TASK REQUIREMENTS -
Pictures left aside, return the lines below exactly, from the one with "Task: Open the 船期 schedules menu item" to the end, including both ends.

[Data excerpts]
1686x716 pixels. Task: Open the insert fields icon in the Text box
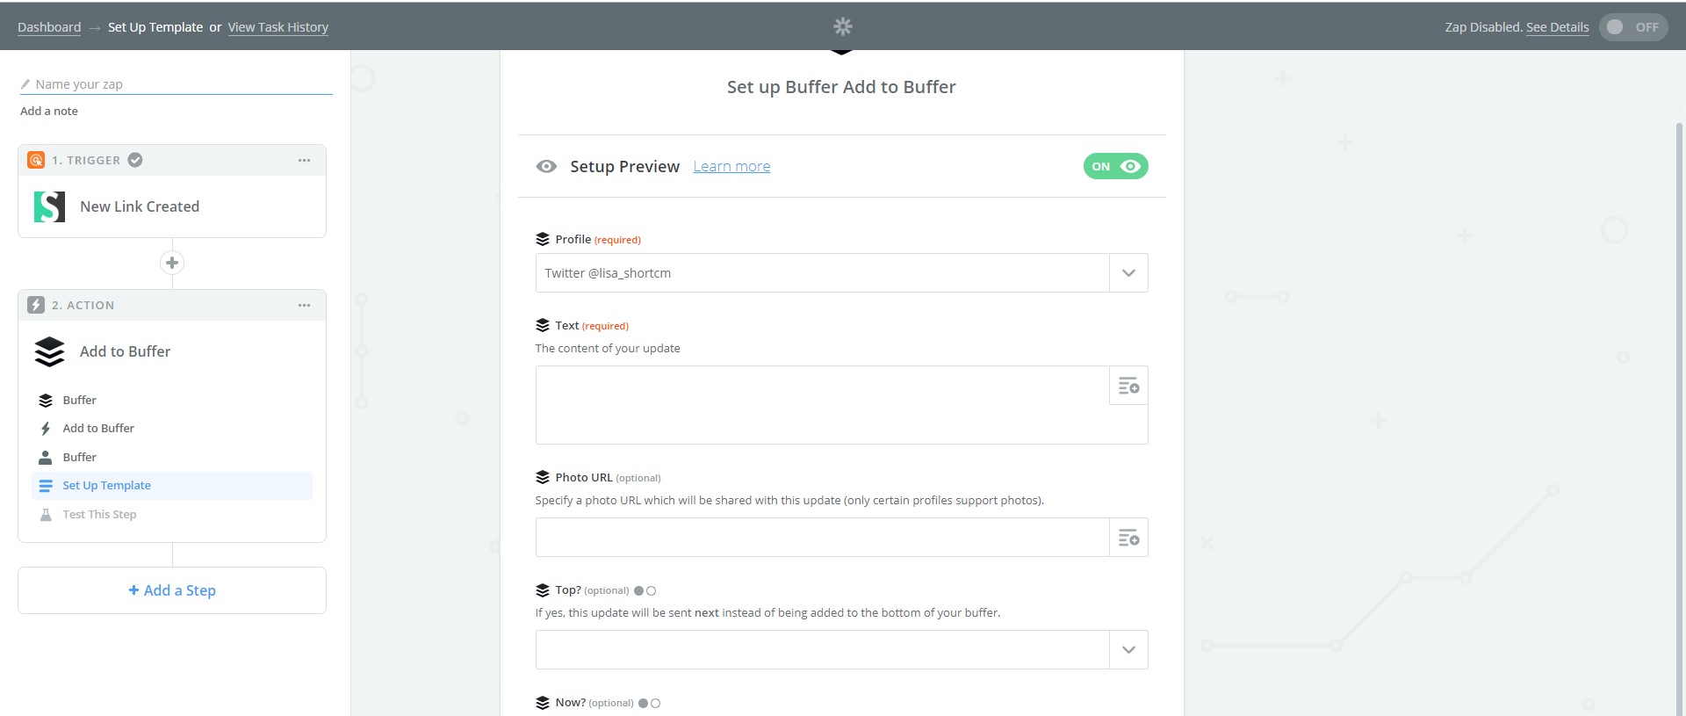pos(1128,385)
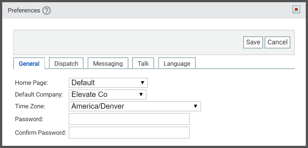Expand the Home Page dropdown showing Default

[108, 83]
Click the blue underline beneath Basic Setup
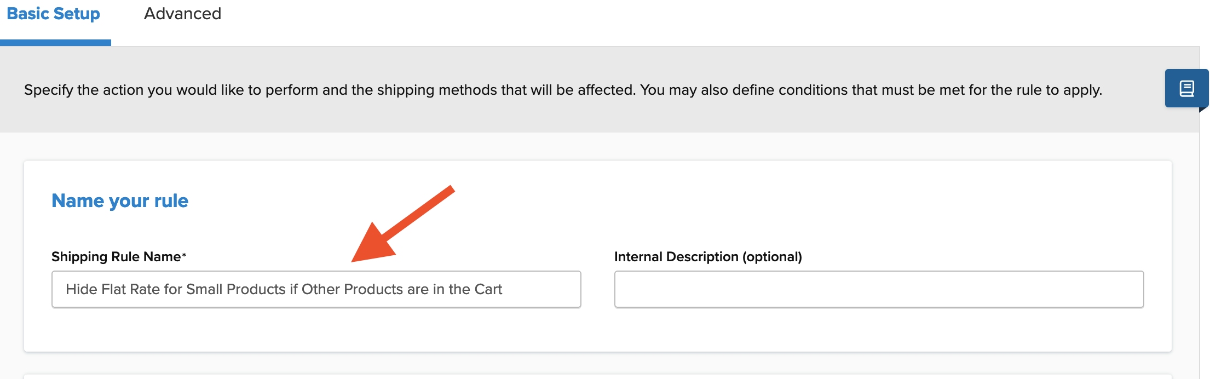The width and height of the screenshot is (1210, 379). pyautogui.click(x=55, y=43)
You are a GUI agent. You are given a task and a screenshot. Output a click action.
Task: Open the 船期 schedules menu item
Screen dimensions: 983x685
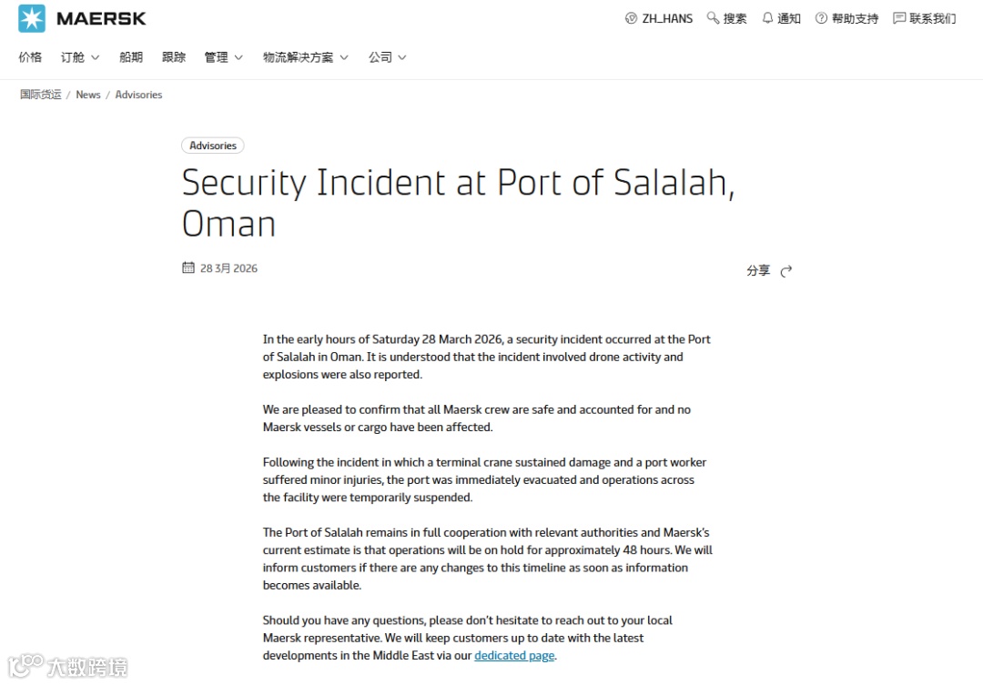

ANSWER FOR THE TASK -
Task: Open the 船期 schedules menu item
Screen dimensions: 983x685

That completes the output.